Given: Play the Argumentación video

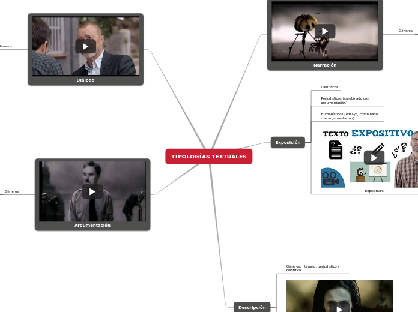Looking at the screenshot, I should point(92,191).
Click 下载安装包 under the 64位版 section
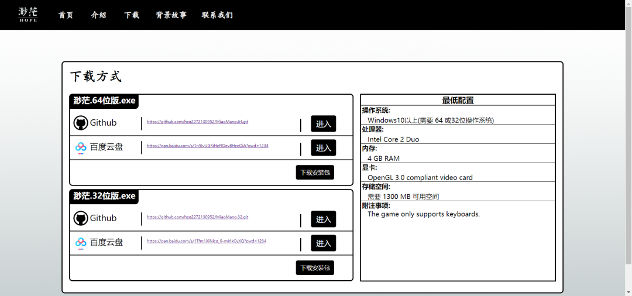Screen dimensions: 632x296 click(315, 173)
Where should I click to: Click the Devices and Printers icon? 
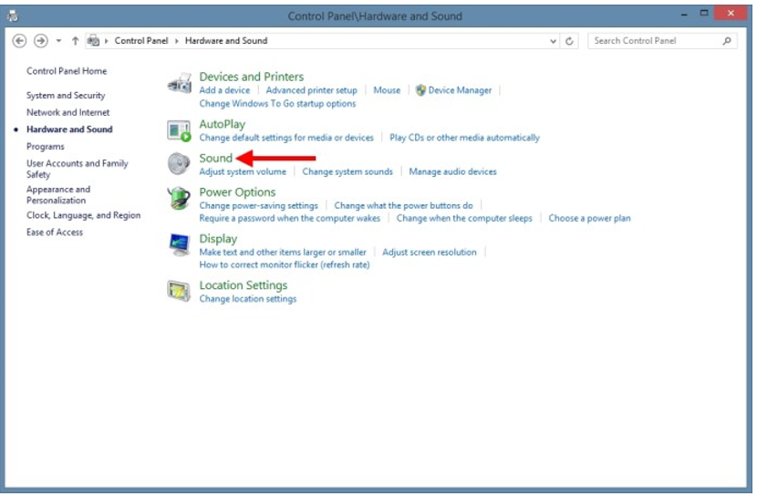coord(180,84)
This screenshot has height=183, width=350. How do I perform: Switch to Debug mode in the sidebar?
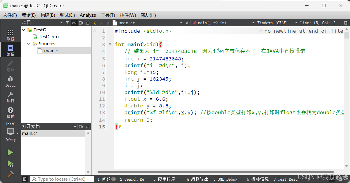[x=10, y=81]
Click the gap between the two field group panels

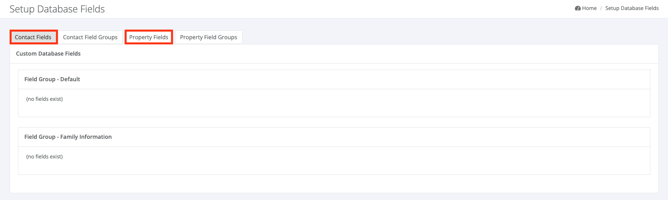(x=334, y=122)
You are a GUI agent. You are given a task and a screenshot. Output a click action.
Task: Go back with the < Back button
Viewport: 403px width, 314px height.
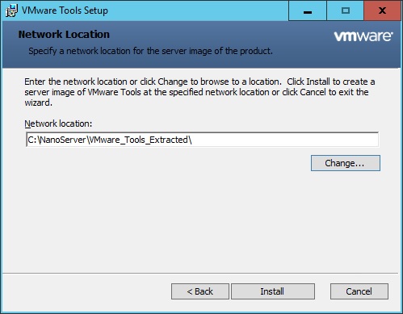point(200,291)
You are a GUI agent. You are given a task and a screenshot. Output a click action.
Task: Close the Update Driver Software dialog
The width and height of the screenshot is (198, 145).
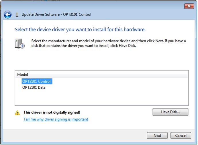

*Goal of the exercise*:
Please return these lines word for word, leaving the pictures out of your answer.

*Solution for this task*:
Given: Play the Argumentación video

Looking at the screenshot, I should point(92,191).
Click 下载安装包 under the 64位版 section
Screen dimensions: 632x296 click(315, 173)
Where should I click to: Click the Devices and Printers icon? 
coord(180,84)
This screenshot has height=183, width=350. How do I perform: Switch to Debug mode in the sidebar?
[x=10, y=81]
Click the gap between the two field group panels

(x=334, y=122)
You are a GUI agent. You are given a task and a screenshot. Output a click action.
Task: Go back with the < Back button
Viewport: 403px width, 314px height.
point(200,291)
You are a GUI agent. You are given a task and a screenshot. Output a click action.
Task: Close the Update Driver Software dialog
The width and height of the screenshot is (198, 145).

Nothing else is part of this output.